▸ **DIRECTIONS FOR THIS TASK**:
Return the passage of the blog post about the late-night clip-clop, starting with "It wasn't part" and going on through "Claire put out.", copied word for word.
--- START TEXT EXCERPT ---
Date: Monday, November 11, 2002 2:47 AM
A couple of years ago I was sitting in my living room watching Law & Order or somesuch at 2am and I heard clip-clop, clip-clop, a sound which reminded me of racehorses and show jumpers, things you rarely encounter when sitting in your living room watching the telly. It for sure wasn't in the plot [Picture it: Mike gets drunk and drives, crashes, gets his license taken away and must pursue criminals from the back of an elderly cayuse, perhaps the very one from Cat Ballou! And Lenny has to ride shotgun, holding on for dear life].
But seriously, folks.
It wasn't part of the plot, which I think was the erotomania episode that I really like, not that I identify with any of the characters. Not even Claire! Well, maybe a little when Jack gets out the bike…NO! No rice burners for me, nor no slutty DA's neither. I still don't think Claire put out.
But meanwhile, back at the living room, the clip-clop continued. And for sure it wasn't coming from the tv. [Sidebar here, but a virtual sidebar because first of all this stuff you are reading is only photons on a screen, so it cannot really have a "side bar" because there is no physical side to attach it to, and no bar: it's just pictures. Second of all, I don't know how to do a sidebar in HTML, so there you go: nothing. Virtuoso virtuality, meta-metaphosphors. Don't you wish you'd gone to grad school now? Don't you wish I had, so I'd know what I was talking about? But the clip-clop wasn't coming from anything in the living room at all, that's what I wanted to use the sidebar to explain, at least I think that's what I wanted to use the sidebar to explain, but am not sure because I started this o-so-long-ago, somewhat like the Bush family must be feeling right now, but let's get at least one of these things finished, eh?] But if the sound wasn't coming from the tv [oh, wait! Now I remember what the sidebar was for. It was to say that you used to capitalise "TV" and now you don't. "tv." Does that signify a loss of stature on tv's part now that it is running shows like Blind Date or does it signify greater familiarity, to the extent of becoming a regular, rather than proper, noun? Methinks the latter (don't you just hate sentences like "Methinks the latter"? Don't you just want to bitch-slap them a little?) And now, back to our regularly scheduled blog]
So if the sound wasn't coming from my living room and it wasn't coming from my tv (which is in, though not really of my living room) where was it coming from? Not the rest of my house: although well-stocked with four-footed beasts, the place didn't harbour anything with shoes on, nor were any of my mice hefty enough to make such big, beefy clip-clops. There was this rat once…you could feel the floor shake when it gallumphed across the dining room…but he doesn't wear shoes…but anyway, it wasn't me, it wasn't them, it wasn't Jack or Claire or even beefy Mike, so it had to be something Outside.
I dashed to the blinds (I'll bet you thought I'd never get there). I peeked out between them. I saw…
You'll never guess what I saw!
At 2 in the morning!
On Pender Street!
A team of tired, plodding draft horses drawing a wagon, with an old man at the reins.
--- END TEXT EXCERPT ---
--- START RECORDS PROVIDED ---
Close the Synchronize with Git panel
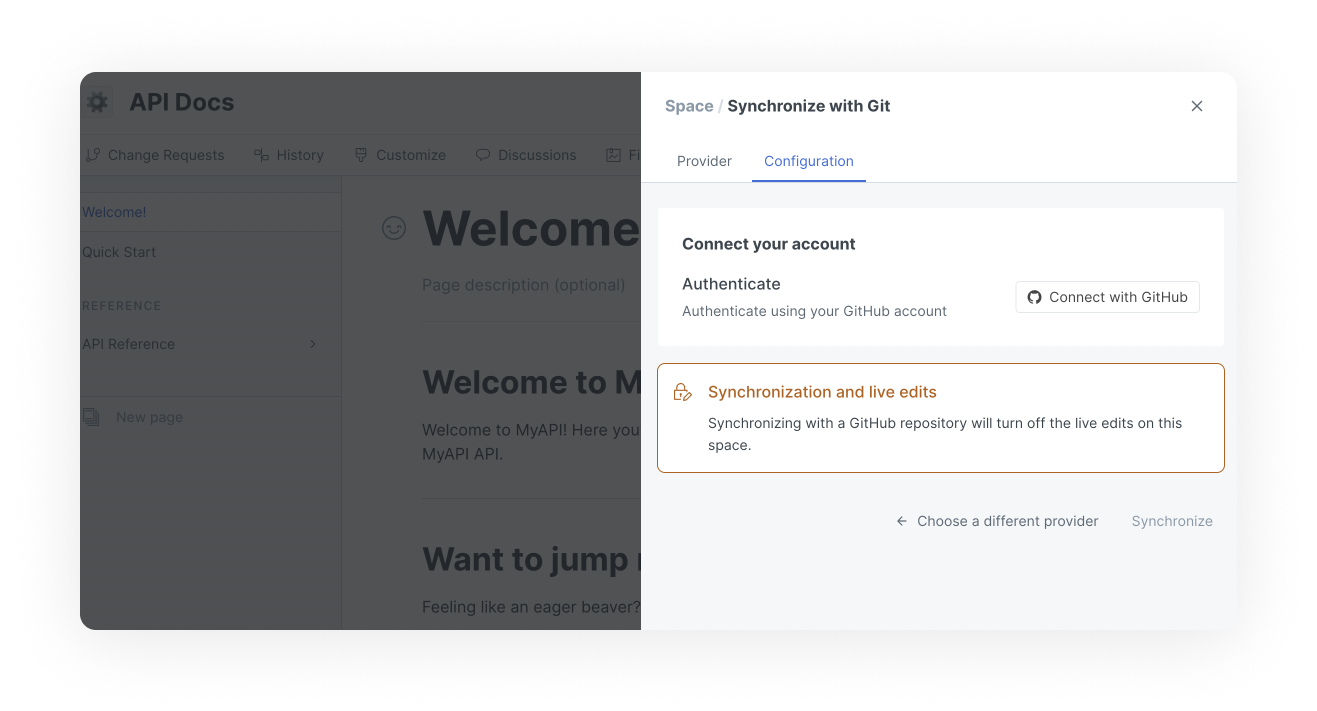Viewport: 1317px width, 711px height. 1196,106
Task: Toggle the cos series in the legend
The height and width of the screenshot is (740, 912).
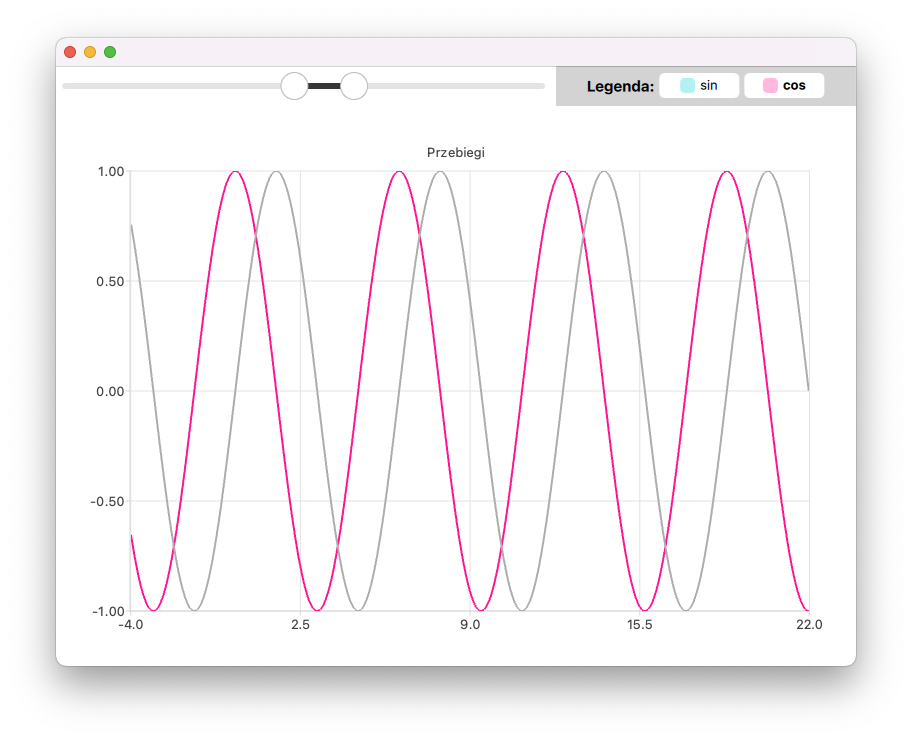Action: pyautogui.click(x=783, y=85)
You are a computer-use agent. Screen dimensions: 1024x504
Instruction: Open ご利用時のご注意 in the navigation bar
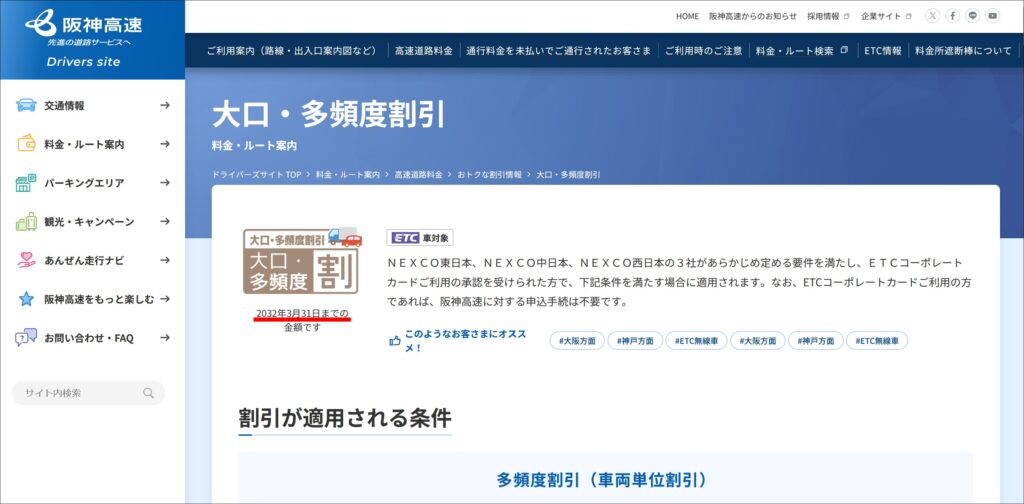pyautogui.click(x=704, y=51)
--- END RECORDS PROVIDED ---
--- START RECORDS PROVIDED ---
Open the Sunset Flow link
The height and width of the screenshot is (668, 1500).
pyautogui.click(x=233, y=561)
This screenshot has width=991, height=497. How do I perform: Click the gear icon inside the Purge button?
--- END RECORDS PROVIDED ---
--- START RECORDS PROVIDED ---
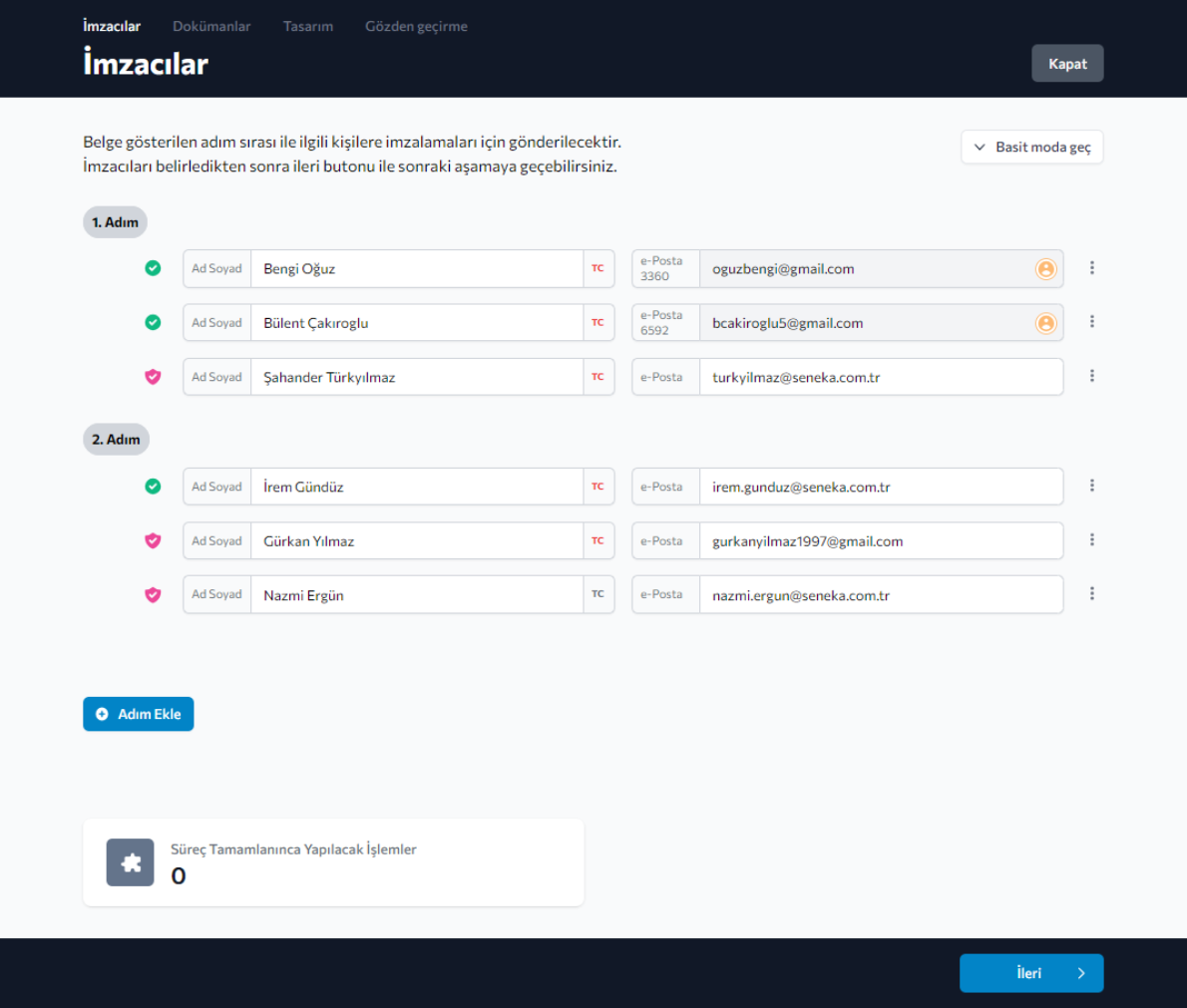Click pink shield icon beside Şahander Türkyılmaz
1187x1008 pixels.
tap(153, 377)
--- END RECORDS PROVIDED ---
▸ **RESPONSE TO THIS TASK**:
It wasn't part of the plot, which I think was the erotomania episode that I really like, not that I identify with any of the characters. Not even Claire! Well, maybe a little when Jack gets out the bike…NO! No rice burners for me, nor no slutty DA's neither. I still don't think Claire put out.